Stored items
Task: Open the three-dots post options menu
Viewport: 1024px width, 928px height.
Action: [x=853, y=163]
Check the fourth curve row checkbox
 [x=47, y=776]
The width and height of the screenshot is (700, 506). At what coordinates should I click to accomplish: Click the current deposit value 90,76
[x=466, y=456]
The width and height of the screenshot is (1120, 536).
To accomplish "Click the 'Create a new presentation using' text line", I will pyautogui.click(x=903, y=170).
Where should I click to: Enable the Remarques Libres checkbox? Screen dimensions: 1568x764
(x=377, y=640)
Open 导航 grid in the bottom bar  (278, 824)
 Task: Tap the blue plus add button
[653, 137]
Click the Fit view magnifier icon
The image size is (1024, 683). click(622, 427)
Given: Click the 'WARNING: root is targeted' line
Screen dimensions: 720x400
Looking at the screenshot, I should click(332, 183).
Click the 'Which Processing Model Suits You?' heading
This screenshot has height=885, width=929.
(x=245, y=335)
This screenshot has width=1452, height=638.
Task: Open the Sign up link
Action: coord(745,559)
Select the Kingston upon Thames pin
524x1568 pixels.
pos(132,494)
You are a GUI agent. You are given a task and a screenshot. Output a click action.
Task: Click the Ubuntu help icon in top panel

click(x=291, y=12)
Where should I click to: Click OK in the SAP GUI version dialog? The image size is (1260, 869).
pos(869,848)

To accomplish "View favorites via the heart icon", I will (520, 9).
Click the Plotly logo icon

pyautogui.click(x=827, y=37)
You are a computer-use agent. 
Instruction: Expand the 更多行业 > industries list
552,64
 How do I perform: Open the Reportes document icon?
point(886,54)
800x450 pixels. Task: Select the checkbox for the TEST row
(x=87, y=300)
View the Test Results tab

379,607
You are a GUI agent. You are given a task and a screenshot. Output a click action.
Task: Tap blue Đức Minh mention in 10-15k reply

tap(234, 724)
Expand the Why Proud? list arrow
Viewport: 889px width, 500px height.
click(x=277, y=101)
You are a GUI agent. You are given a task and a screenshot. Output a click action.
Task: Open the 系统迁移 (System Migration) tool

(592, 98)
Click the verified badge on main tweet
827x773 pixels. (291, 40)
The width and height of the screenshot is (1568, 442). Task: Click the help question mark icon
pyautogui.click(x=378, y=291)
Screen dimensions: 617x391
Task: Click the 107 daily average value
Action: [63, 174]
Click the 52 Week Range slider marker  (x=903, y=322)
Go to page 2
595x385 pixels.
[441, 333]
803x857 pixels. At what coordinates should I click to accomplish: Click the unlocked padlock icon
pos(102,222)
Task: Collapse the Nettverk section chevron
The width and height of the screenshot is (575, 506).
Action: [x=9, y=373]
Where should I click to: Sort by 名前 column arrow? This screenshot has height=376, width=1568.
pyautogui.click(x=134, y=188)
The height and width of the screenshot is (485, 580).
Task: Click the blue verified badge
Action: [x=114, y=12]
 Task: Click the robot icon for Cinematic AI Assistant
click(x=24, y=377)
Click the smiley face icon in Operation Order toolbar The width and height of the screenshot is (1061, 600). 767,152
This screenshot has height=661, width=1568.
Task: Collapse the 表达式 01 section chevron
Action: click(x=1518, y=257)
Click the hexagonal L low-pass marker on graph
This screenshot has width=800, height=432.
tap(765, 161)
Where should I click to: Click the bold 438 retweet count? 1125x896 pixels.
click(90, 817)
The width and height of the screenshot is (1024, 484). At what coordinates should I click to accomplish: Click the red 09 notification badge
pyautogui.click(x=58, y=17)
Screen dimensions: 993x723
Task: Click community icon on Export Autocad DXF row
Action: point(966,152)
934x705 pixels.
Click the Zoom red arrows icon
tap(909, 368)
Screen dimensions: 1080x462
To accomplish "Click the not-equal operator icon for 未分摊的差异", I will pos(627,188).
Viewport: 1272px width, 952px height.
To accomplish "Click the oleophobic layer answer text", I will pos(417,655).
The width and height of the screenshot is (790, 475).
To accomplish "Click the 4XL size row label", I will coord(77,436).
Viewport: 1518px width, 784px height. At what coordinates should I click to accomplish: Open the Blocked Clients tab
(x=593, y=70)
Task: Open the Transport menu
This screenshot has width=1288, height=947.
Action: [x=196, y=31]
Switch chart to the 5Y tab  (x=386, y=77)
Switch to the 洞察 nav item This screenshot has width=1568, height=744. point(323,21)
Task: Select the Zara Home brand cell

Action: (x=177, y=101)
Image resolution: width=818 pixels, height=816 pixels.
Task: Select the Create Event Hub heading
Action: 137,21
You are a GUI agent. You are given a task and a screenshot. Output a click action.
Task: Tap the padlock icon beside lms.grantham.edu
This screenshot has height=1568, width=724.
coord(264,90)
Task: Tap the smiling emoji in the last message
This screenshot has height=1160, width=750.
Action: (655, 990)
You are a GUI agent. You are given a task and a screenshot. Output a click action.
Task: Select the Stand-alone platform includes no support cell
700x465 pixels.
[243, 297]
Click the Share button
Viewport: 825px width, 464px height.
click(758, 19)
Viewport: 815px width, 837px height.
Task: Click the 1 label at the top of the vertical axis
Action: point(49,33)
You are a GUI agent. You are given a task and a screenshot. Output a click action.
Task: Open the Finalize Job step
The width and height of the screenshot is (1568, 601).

Task goal
From the entries above, extract only the lines running from the one containing "Where should I click to: Click the" through the one containing "Task: Select the Stand-alone", inclusive.

Task output
Where should I click to: Click the bold 438 retweet count? 1125x896 pixels.
click(90, 817)
The width and height of the screenshot is (1024, 484). At what coordinates should I click to accomplish: Click the red 09 notification badge
pyautogui.click(x=58, y=17)
Screen dimensions: 993x723
Task: Click community icon on Export Autocad DXF row
Action: point(966,152)
934x705 pixels.
Click the Zoom red arrows icon
tap(909, 368)
Screen dimensions: 1080x462
To accomplish "Click the not-equal operator icon for 未分摊的差异", I will pos(627,188).
Viewport: 1272px width, 952px height.
To accomplish "Click the oleophobic layer answer text", I will pos(417,655).
The width and height of the screenshot is (790, 475).
To accomplish "Click the 4XL size row label", I will coord(77,436).
Viewport: 1518px width, 784px height. At what coordinates should I click to accomplish: Open the Blocked Clients tab
(x=593, y=70)
Task: Open the Transport menu
This screenshot has width=1288, height=947.
Action: [x=196, y=31]
Switch chart to the 5Y tab  (x=386, y=77)
Switch to the 洞察 nav item This screenshot has width=1568, height=744. point(323,21)
Task: Select the Zara Home brand cell

Action: (x=177, y=101)
Image resolution: width=818 pixels, height=816 pixels.
Task: Select the Create Event Hub heading
Action: 137,21
You are a GUI agent. You are given a task and a screenshot. Output a click action.
Task: Tap the padlock icon beside lms.grantham.edu
This screenshot has height=1568, width=724.
coord(264,90)
Task: Tap the smiling emoji in the last message
This screenshot has height=1160, width=750.
Action: (655, 990)
You are a GUI agent. You are given a task and a screenshot. Output a click action.
Task: Select the Stand-alone platform includes no support cell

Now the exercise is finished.